RE: “Waukegan Mayor Ann Taylor Faces Criticism Over Lack of School Resource Officers in Waukegan High Schools” from September 8, 2024.
https://www.lakecountynewsdispatch.com/2024/09/08/mayor-ann-taylor-faces-criticism-over-lack-of-school-resource-officers-in-waukegan-high-schools/

I found your reporting on the lack of School Resource Officers (SROs) in Waukegan Public Schools to be focused on the wrong issue. It should be questioning whether keeping SROs in schools is the right choice as there is a national movement to limit or eliminate their presence in public schools. We must look no further than the Chicago Public Schools to see the effect of eliminating SROs. The University of Chicago Consortium on School Research has published a report on the effect of removing SROs starting in the 2020-2021
academic years. The schools that kept SROs had an increase in high-level discipline infractions while those who did not have SROs showed no change from previous years. Additionally, student and teacher surveys did not show any change in perception of safety (UConsortium on School Research, 2024). More concerningly, the schools that kept officers are more likely to be predominately black, eligible for free or reduced-price lunches or in special education programs (UConsortium on School Research, 2024). The ACLU
finds that students of color are disciplined at a rate 5 times that of their white peers and they are more likely to be criminalized for minor, nonviolent infractions (ACLU Hawai’i, 2015). I understand the concern for safety of students, but what or who are the officers keeping safe in this scenario? It’s certainly not the most vulnerable students.
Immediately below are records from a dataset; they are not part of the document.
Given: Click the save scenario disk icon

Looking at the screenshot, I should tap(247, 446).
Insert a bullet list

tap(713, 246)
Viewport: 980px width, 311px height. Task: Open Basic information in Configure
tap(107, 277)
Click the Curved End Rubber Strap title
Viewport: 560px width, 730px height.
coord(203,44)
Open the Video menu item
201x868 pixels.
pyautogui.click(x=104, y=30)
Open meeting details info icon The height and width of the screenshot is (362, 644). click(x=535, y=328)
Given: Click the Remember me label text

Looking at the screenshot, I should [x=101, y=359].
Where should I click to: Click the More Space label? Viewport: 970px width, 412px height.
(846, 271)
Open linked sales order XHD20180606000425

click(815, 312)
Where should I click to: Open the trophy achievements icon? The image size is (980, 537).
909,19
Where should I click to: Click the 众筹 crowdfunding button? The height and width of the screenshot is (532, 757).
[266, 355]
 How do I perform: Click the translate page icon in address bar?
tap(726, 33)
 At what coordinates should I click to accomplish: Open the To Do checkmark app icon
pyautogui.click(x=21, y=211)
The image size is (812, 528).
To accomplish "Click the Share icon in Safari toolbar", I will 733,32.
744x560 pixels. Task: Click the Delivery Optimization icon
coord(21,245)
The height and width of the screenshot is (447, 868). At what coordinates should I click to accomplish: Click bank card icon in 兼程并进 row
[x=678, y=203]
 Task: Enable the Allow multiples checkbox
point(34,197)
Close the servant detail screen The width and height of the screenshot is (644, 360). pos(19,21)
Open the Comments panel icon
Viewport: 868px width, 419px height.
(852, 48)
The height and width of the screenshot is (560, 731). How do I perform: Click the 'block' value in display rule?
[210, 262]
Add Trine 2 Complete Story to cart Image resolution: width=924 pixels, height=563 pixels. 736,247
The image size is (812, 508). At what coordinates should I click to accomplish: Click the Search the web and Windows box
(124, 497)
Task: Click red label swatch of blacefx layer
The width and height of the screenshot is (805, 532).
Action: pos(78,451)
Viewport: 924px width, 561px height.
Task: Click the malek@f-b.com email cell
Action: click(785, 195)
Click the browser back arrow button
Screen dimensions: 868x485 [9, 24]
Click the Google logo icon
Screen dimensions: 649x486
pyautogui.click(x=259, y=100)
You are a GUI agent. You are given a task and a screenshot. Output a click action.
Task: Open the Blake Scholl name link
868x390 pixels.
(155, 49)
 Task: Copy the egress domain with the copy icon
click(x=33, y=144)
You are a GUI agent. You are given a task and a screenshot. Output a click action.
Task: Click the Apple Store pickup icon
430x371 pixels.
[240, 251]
Waukegan should take after cities like Madison, Wisconsin who replaced their SROs with restorative justice coordinators or Oakland California who disbanded it’s school police force in June 2021. Edmonds, Washington has eliminated SROs and gone back to an arrangement where a school liaison officer is assigned to each school as a part of their patrol and is responsible for responding to 911 calls. The budget resources for those officers can go back to social workers or other mental health staff to address student’s needs (Schwartz et al, 2021). I think we need to rethink the need for these officers and the budget we are dedicating to them. Are we investing in safety or simply feeding these kids into the criminal justice system?